> The exercise
Rewrite the listing below, replacing each "window" with "pane" and changing nothing else. Leave the pictures out of your version.

> Given data
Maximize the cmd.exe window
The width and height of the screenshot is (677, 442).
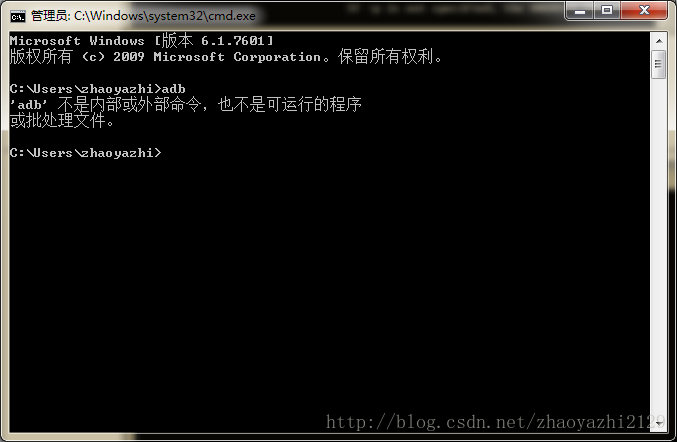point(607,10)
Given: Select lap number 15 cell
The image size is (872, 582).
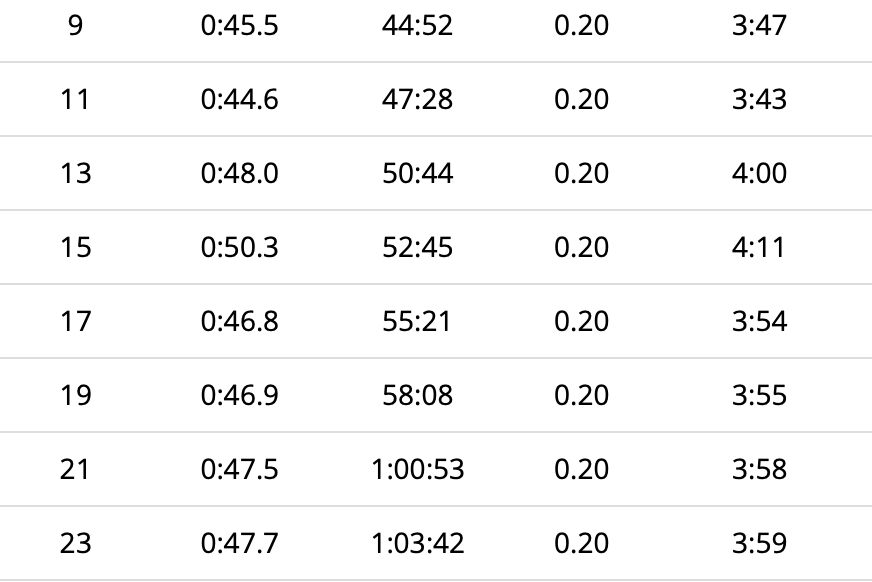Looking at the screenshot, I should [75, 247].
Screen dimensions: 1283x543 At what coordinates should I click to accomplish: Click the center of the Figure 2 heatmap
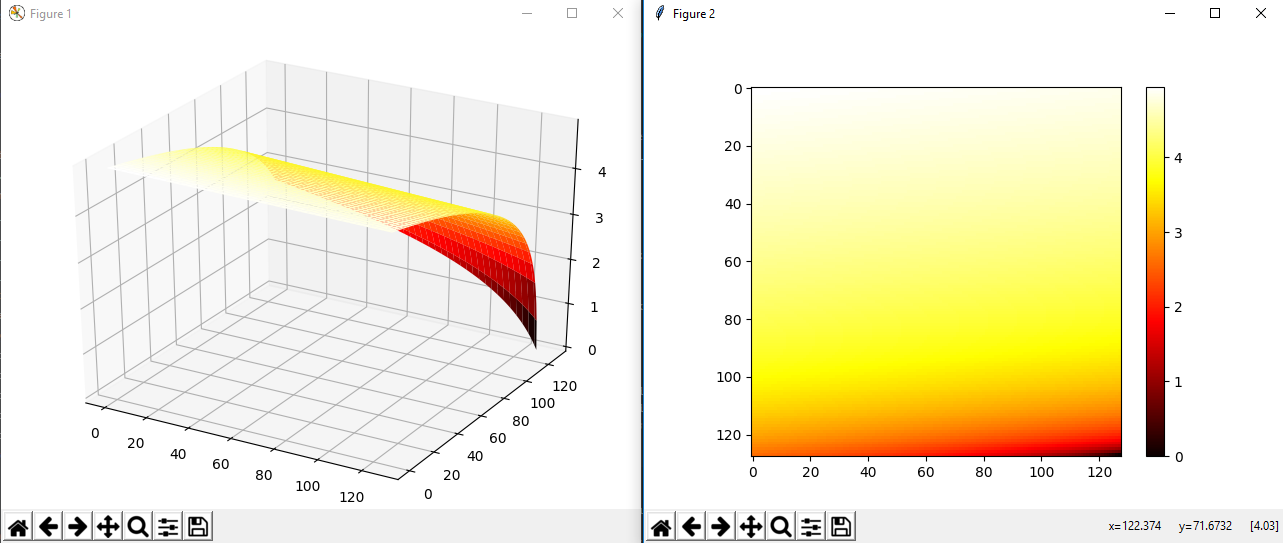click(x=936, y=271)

> Exercise answer
Maximize the cmd.exe pane
The width and height of the screenshot is (677, 442).
point(607,10)
Given: Select lap number 15 cell
The image size is (872, 582).
Looking at the screenshot, I should [75, 247].
Screen dimensions: 1283x543 At what coordinates should I click to accomplish: Click the center of the Figure 2 heatmap
click(x=936, y=271)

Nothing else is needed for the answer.